### WORK TASK:
Filter the listing below, please, and copy only the lines with the word "click".

#### RECORDS SHOWN ####

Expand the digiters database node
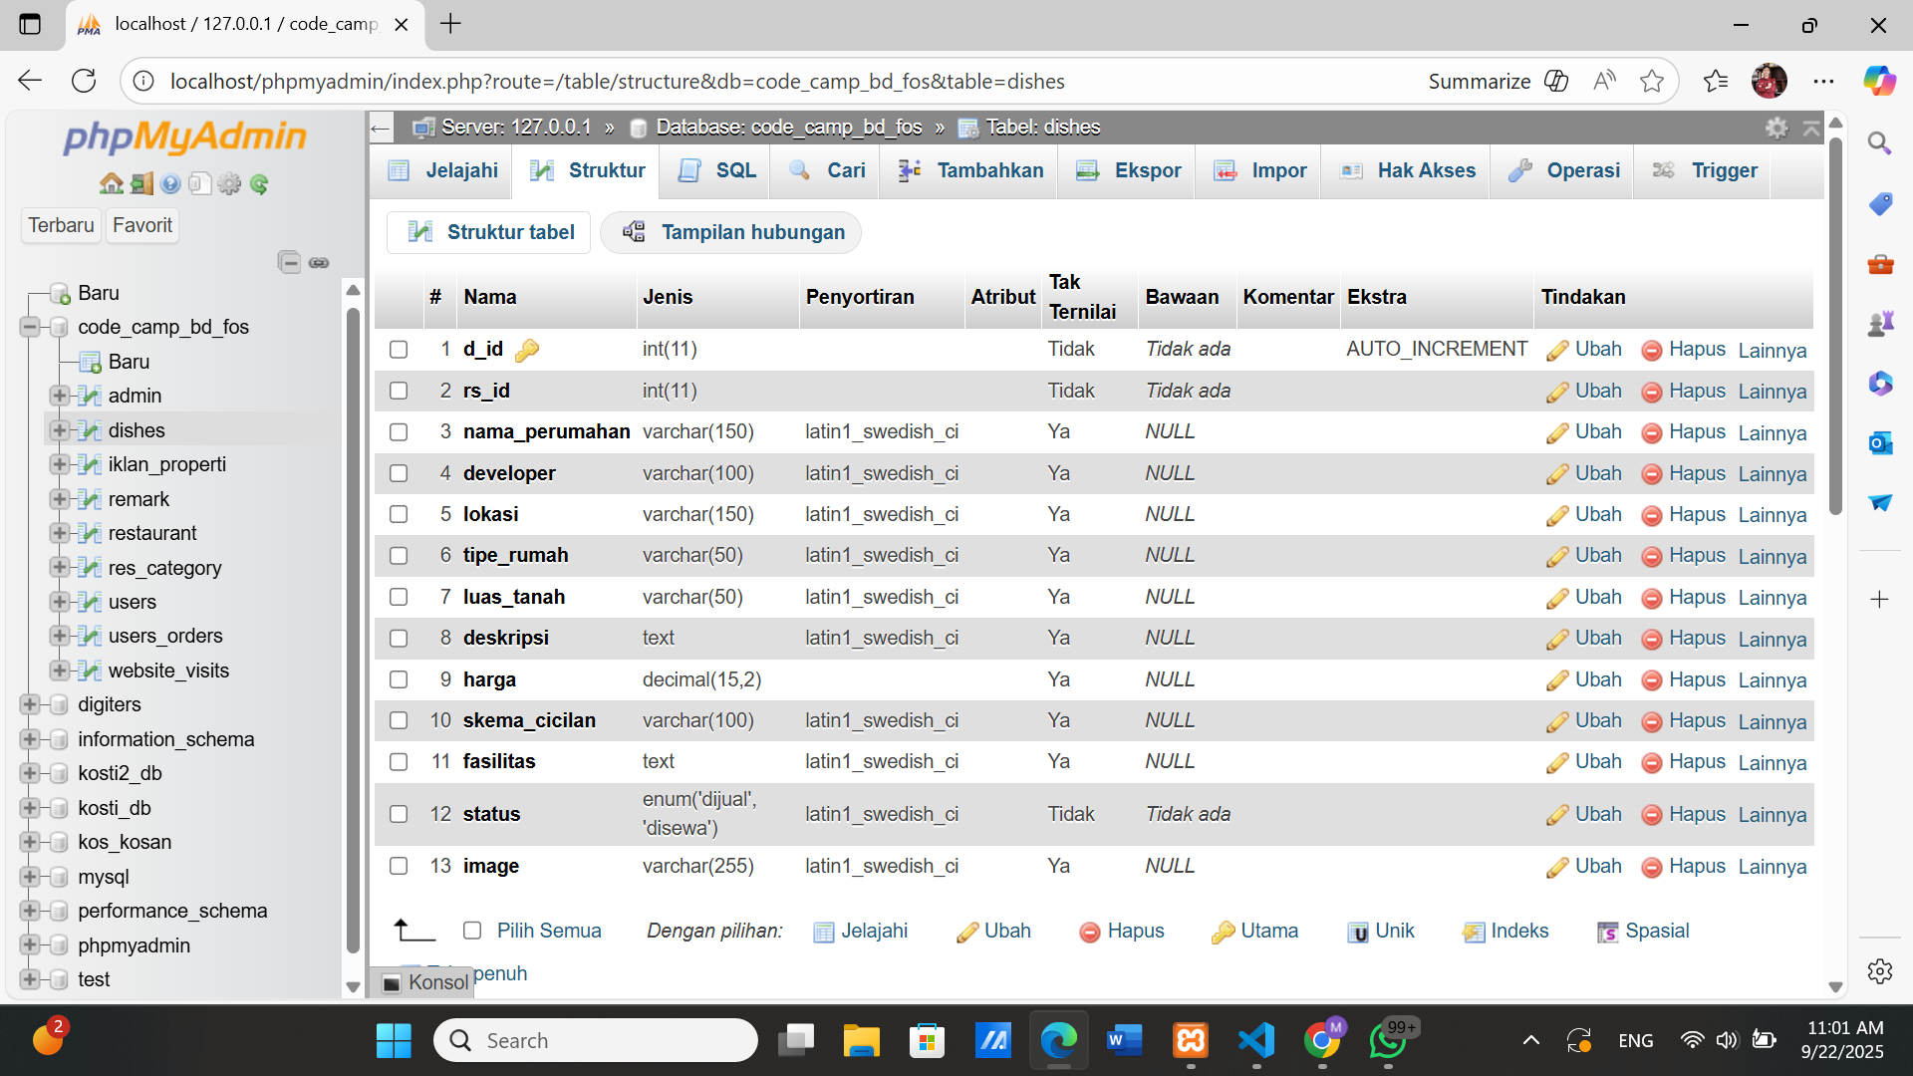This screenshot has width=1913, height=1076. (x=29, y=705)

####
#### RECORDS SHOWN ####

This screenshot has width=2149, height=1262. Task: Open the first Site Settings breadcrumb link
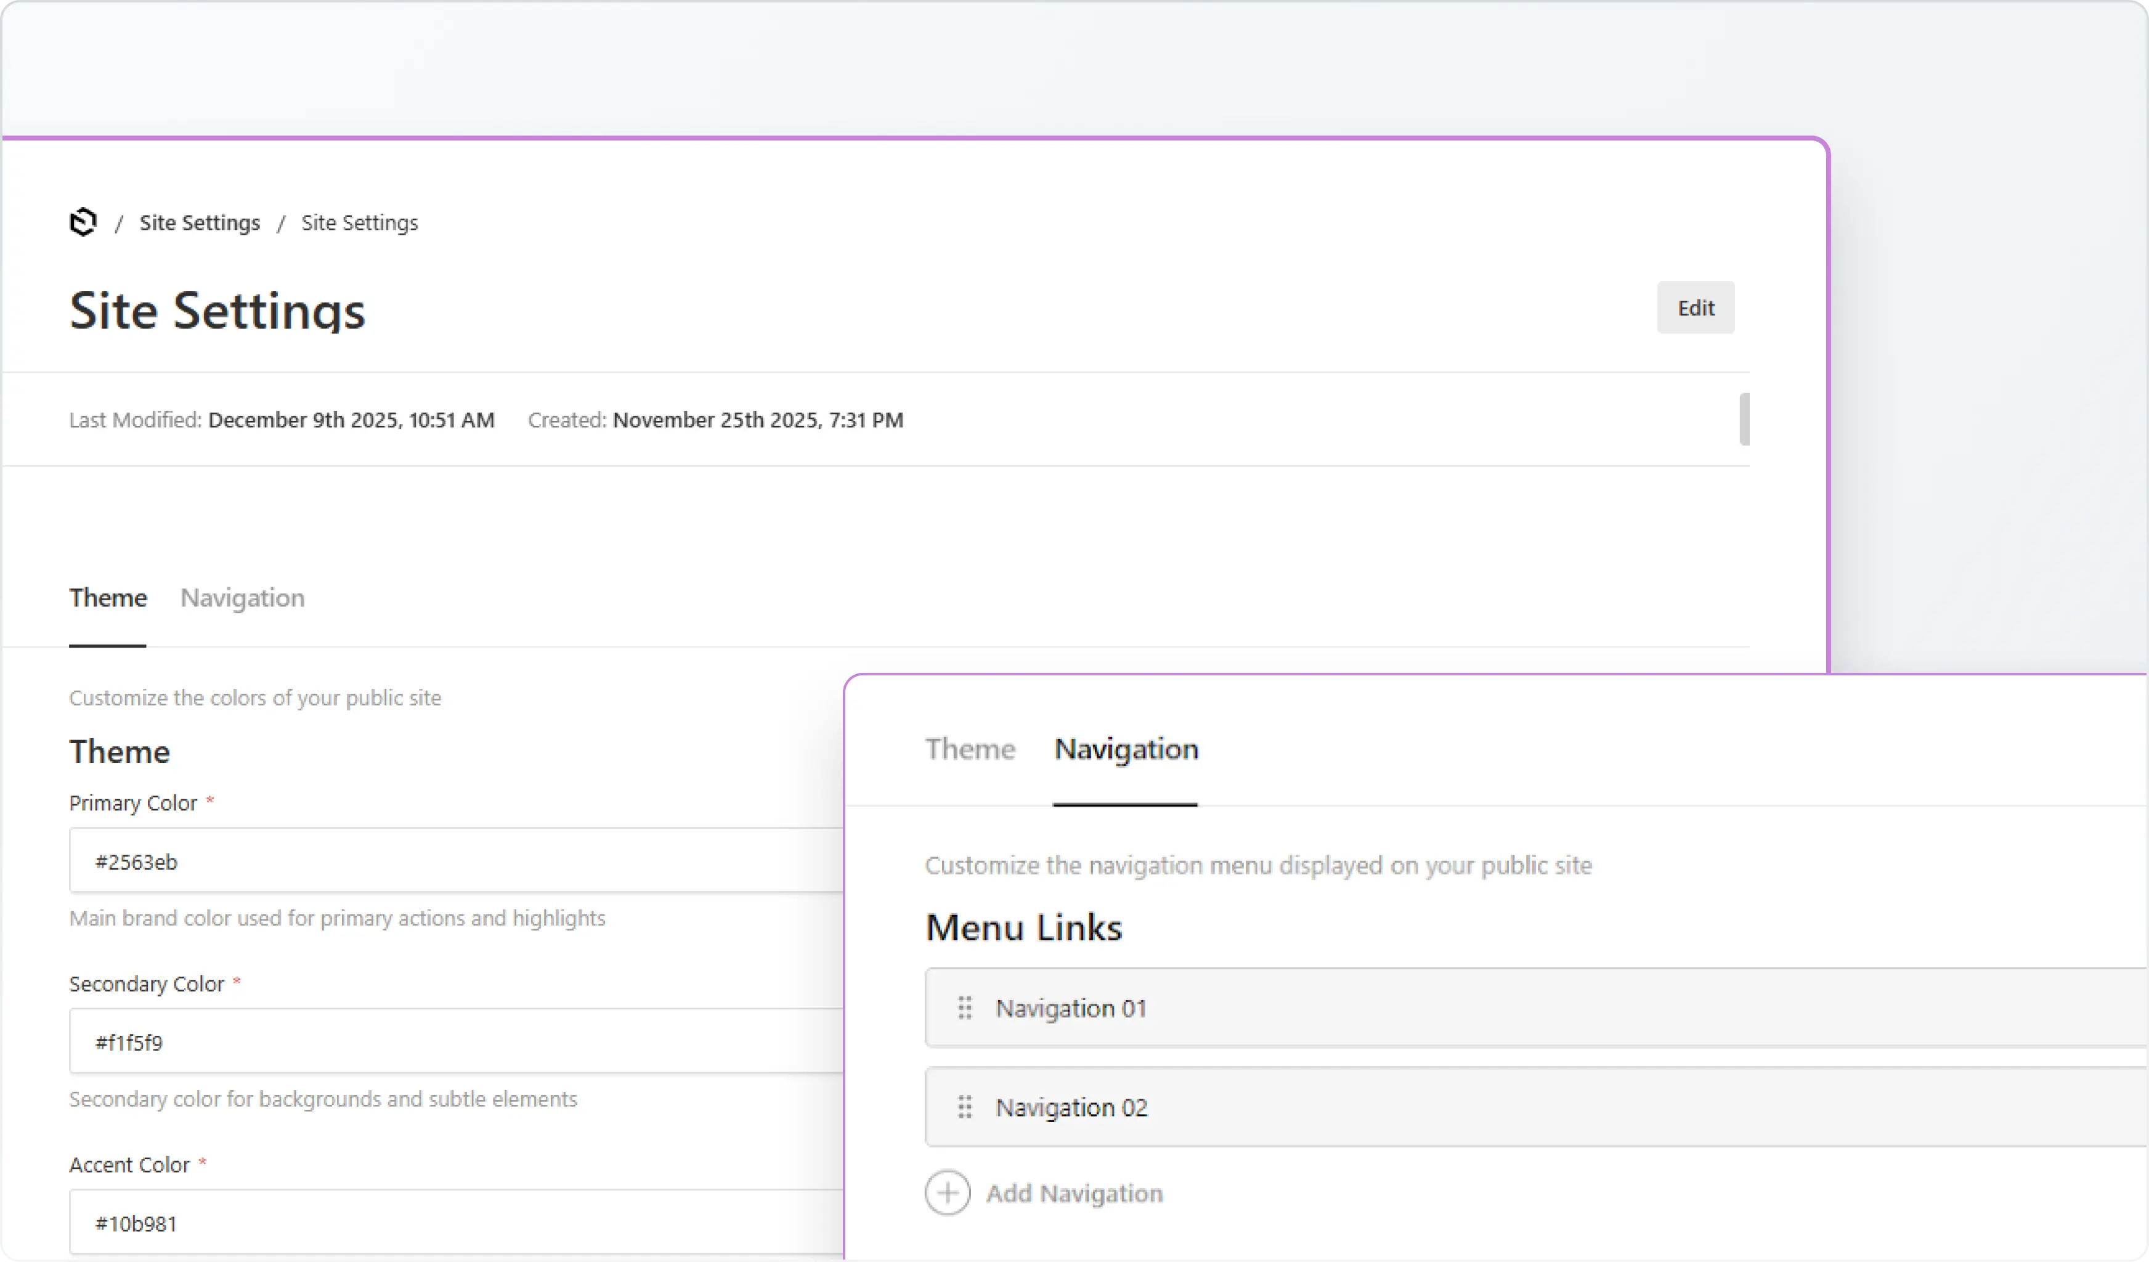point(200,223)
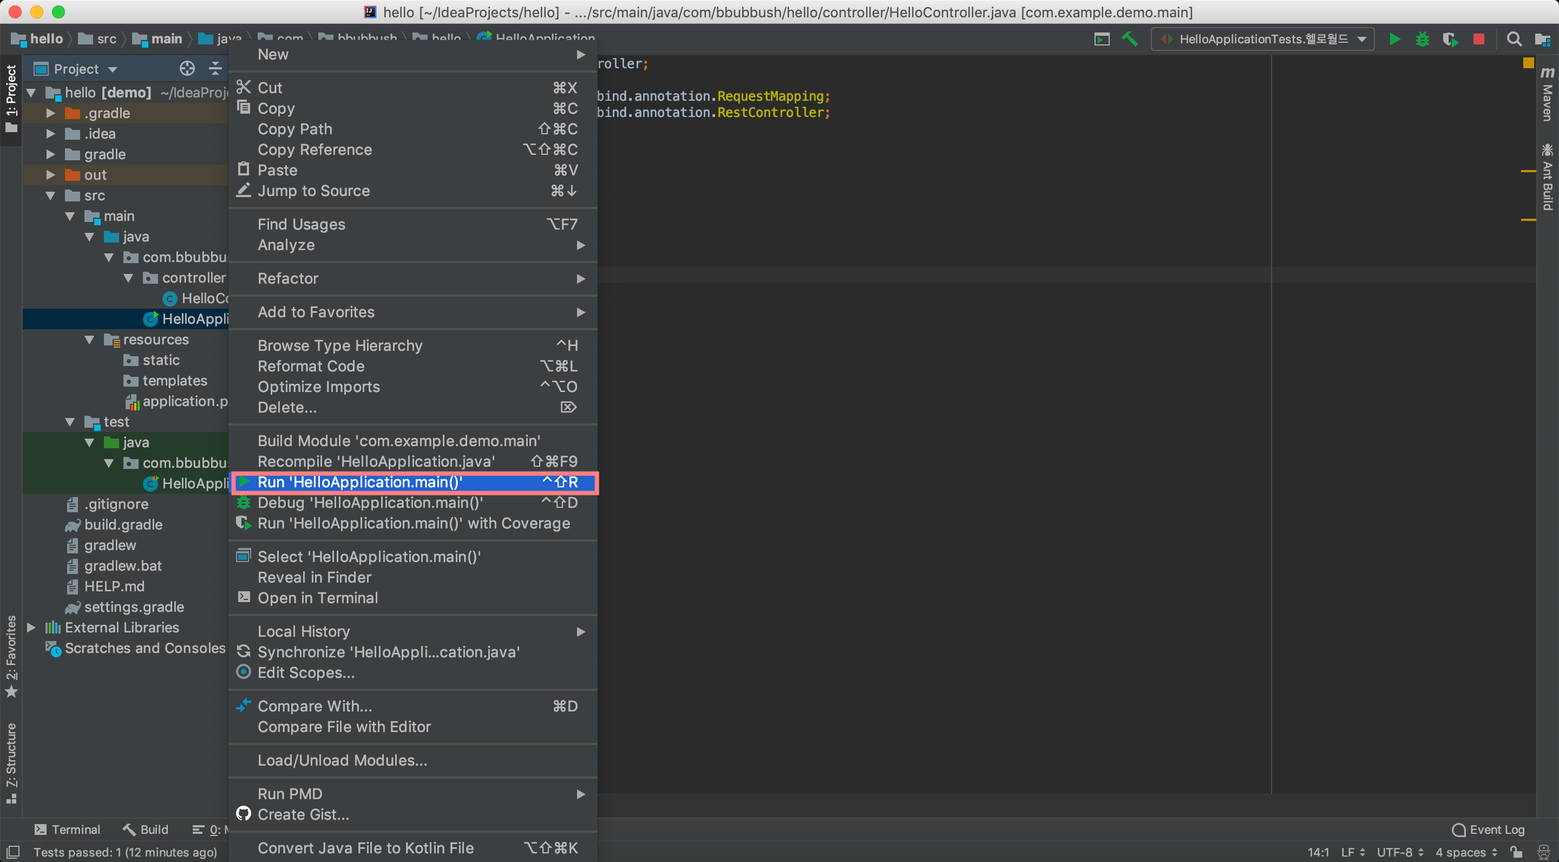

####
#### RECORDS SHOWN ####

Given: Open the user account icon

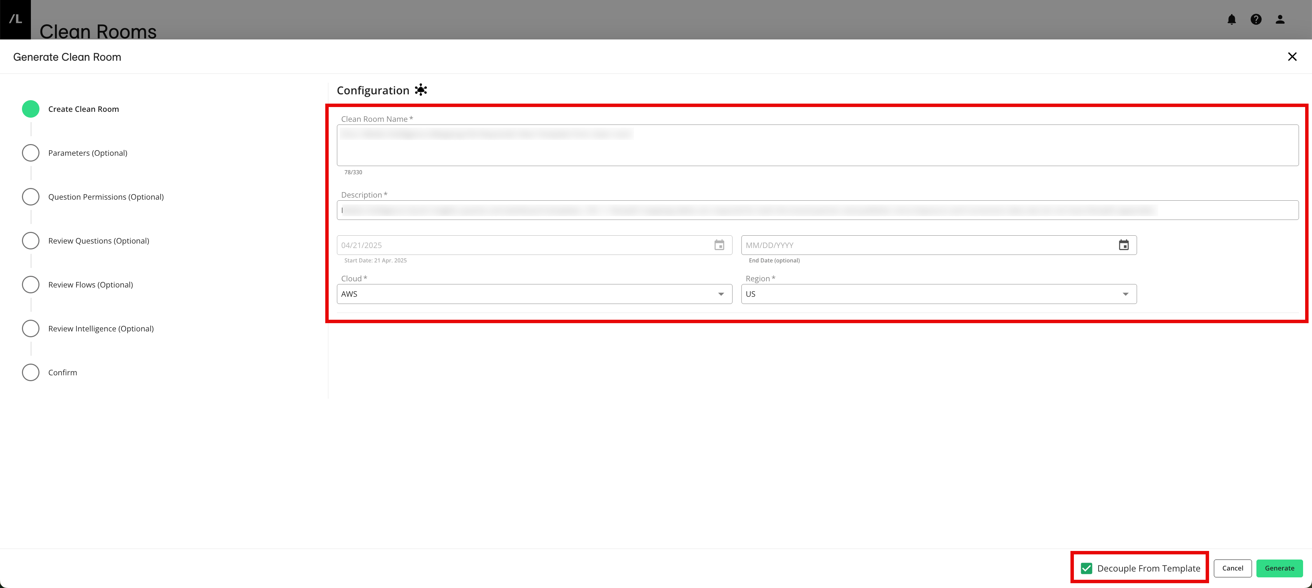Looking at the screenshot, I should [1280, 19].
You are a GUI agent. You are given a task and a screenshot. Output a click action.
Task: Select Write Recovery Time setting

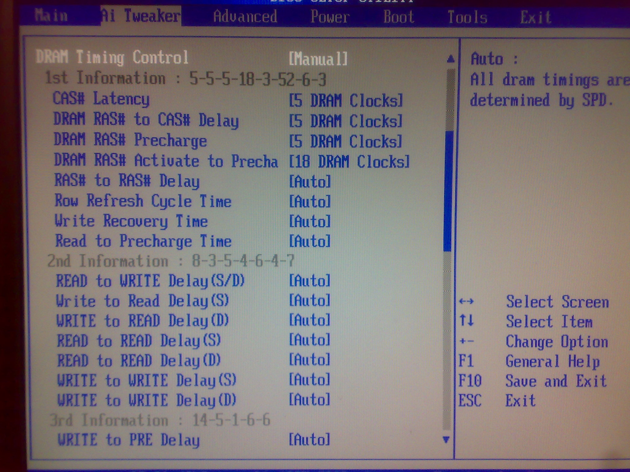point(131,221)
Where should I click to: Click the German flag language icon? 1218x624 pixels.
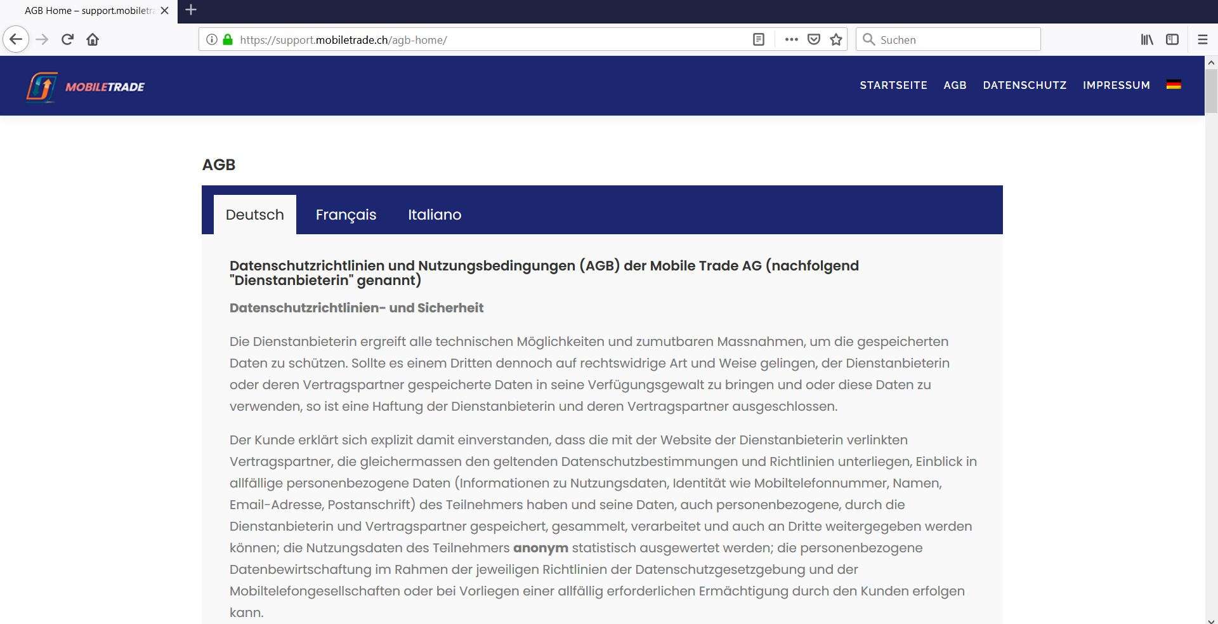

####

### RESULT OF THIS TASK:
You are a GUI agent. You are given a task and a screenshot. Output a click action.
Where should I click to: Click the German flag language icon? 1218x624 pixels.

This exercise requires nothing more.